LONDON: Northwest European gasoline refining margins declined on Tuesday to $10.27 a barrel amid weaker overseas demand.
The transatlantic gasoline arbitrage was closed after imports into the US East Coast rose sharply last week, traders said.
ARA gasoline prices were nevertheless supported by strong demand from inland buyers in Germany where a string of refinery outages has led to a shortage in local production, traders and brokers said.
The outages at the Leuna and PKN refineries in Germany were due
to lower crude processing as a result of disruption in the Druzhba crude pipeline from Russia, the traders said.
Russia has begun shipping clean oil via the Baltic after a contamination problem disrupted flows for three weeks.

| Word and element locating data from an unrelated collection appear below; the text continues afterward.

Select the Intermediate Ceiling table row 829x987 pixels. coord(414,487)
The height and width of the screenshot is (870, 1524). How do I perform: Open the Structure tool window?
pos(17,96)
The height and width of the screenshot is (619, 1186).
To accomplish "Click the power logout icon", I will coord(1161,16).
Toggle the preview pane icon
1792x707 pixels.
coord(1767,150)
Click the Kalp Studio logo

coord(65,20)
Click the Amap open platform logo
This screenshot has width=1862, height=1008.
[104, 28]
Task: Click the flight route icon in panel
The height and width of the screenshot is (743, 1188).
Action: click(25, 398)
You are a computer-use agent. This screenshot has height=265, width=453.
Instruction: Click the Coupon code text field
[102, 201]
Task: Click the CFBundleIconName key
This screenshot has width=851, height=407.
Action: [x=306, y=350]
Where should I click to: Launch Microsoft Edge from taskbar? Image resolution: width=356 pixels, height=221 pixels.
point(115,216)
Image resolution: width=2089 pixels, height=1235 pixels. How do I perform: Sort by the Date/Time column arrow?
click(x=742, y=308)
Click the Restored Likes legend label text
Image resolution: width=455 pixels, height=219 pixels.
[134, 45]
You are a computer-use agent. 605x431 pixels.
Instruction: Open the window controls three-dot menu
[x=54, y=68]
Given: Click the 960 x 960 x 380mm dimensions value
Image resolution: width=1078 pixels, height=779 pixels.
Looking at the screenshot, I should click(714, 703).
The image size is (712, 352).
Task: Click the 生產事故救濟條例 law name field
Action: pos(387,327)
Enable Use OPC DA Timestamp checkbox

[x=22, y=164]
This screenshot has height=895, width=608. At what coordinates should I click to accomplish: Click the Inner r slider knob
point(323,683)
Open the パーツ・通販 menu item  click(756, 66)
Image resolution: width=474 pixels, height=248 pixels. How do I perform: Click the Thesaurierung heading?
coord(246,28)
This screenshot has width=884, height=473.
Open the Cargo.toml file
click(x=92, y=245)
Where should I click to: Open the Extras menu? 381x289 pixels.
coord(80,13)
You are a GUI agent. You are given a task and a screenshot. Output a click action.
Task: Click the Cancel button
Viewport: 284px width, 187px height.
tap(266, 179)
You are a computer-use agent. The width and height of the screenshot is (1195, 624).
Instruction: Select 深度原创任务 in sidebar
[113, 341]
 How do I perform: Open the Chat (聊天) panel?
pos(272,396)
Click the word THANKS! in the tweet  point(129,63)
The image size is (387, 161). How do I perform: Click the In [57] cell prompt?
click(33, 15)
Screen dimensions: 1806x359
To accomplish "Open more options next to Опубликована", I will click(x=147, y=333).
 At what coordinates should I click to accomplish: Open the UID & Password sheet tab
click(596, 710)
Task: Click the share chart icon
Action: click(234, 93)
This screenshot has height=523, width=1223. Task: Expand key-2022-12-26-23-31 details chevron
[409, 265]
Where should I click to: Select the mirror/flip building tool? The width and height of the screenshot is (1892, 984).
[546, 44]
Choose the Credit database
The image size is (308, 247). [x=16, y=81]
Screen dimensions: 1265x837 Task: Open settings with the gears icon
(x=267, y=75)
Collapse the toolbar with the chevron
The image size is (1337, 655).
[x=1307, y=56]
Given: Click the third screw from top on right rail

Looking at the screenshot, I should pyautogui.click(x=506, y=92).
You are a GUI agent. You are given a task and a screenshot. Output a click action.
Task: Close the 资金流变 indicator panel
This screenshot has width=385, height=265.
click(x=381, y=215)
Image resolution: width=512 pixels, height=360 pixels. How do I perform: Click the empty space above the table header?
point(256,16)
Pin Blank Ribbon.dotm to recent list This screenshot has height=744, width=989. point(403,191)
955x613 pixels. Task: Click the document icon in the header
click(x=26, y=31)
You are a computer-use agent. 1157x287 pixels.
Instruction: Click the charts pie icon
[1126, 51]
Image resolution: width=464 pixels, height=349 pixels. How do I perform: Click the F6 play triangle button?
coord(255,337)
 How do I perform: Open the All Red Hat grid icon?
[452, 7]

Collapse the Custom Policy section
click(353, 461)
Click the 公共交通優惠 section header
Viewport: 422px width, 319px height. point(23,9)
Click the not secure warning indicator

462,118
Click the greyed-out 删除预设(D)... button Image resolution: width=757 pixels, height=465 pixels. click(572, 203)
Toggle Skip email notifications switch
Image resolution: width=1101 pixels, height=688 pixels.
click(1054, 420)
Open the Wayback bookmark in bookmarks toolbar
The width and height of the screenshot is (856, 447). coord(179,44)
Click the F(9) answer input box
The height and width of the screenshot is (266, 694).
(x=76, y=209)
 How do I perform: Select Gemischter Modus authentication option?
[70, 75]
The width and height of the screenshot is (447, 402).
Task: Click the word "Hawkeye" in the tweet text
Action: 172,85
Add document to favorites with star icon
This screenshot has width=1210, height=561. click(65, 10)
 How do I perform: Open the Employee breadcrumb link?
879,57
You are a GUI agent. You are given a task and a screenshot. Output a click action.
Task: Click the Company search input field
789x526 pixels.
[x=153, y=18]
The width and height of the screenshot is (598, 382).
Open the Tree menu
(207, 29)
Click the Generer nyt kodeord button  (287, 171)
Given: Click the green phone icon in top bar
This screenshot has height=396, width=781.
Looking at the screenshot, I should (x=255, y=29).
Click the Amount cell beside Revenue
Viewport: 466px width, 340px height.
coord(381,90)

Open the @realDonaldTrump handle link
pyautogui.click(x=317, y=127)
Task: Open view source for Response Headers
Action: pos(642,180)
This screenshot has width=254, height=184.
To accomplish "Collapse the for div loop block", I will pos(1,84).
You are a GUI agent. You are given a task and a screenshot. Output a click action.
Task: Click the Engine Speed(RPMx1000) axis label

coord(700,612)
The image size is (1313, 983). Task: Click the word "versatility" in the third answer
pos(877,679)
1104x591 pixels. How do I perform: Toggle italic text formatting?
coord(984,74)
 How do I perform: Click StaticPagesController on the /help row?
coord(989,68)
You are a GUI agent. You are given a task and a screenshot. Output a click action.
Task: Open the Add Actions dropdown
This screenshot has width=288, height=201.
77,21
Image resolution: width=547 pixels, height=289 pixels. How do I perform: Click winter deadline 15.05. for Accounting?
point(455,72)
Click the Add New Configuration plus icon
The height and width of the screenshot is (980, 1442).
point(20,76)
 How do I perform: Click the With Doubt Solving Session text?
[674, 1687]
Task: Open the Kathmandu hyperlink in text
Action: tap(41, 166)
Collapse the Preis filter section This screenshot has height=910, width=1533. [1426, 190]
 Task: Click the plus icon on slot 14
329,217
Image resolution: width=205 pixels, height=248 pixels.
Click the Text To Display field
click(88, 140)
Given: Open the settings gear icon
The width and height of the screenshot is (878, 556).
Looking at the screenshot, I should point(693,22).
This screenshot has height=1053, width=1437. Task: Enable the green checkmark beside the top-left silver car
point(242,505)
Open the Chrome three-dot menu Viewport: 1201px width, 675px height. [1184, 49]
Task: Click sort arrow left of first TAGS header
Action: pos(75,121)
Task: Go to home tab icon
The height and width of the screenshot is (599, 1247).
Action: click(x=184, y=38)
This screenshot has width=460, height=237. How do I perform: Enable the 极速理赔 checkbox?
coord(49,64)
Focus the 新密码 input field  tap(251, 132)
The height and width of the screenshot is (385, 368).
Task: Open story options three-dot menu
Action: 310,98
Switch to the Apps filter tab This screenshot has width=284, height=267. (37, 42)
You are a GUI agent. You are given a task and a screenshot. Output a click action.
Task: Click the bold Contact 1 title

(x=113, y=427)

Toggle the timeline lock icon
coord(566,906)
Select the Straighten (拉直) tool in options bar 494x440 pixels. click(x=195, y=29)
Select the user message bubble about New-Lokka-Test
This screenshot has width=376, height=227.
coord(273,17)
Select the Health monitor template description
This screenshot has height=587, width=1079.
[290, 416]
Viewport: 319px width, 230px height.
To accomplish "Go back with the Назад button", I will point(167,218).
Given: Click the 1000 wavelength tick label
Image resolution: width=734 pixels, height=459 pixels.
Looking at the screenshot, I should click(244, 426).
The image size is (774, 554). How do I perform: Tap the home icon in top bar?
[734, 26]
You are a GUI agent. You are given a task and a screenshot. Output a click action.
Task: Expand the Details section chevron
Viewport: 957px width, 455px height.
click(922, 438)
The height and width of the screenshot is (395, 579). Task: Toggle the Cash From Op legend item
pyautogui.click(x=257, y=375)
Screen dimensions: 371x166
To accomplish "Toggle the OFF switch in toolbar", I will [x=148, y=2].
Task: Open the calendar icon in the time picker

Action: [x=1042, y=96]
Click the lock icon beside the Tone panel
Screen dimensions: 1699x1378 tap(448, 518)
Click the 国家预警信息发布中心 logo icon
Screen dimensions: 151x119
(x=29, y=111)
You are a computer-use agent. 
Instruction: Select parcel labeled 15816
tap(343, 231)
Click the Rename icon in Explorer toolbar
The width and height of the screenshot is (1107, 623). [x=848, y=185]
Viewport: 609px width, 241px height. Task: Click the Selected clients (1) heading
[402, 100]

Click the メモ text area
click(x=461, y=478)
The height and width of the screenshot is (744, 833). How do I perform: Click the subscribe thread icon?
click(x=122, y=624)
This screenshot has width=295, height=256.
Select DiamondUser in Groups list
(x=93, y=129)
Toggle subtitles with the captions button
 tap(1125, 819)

It is working to resume pipeline supplies to Europe, although traders said this might take several more weeks to fix.
Polish pipeline operator PERN will resume the flow of Russian oil if requested to by its refinery clients, PERN's chief executive said on Tuesday, as refiners attempt to manage the fallout from contaminated Russian oil supplies.
FACTBOX-Russian oil flows to Europe drop amid contamination
Royal Dutch Shell began restarting the gasoline-producing unit at its 218,200 barrel-per-day (bpd) Norco, Louisiana, refinery on Sunday, sources familiar with plant operations said on Monday.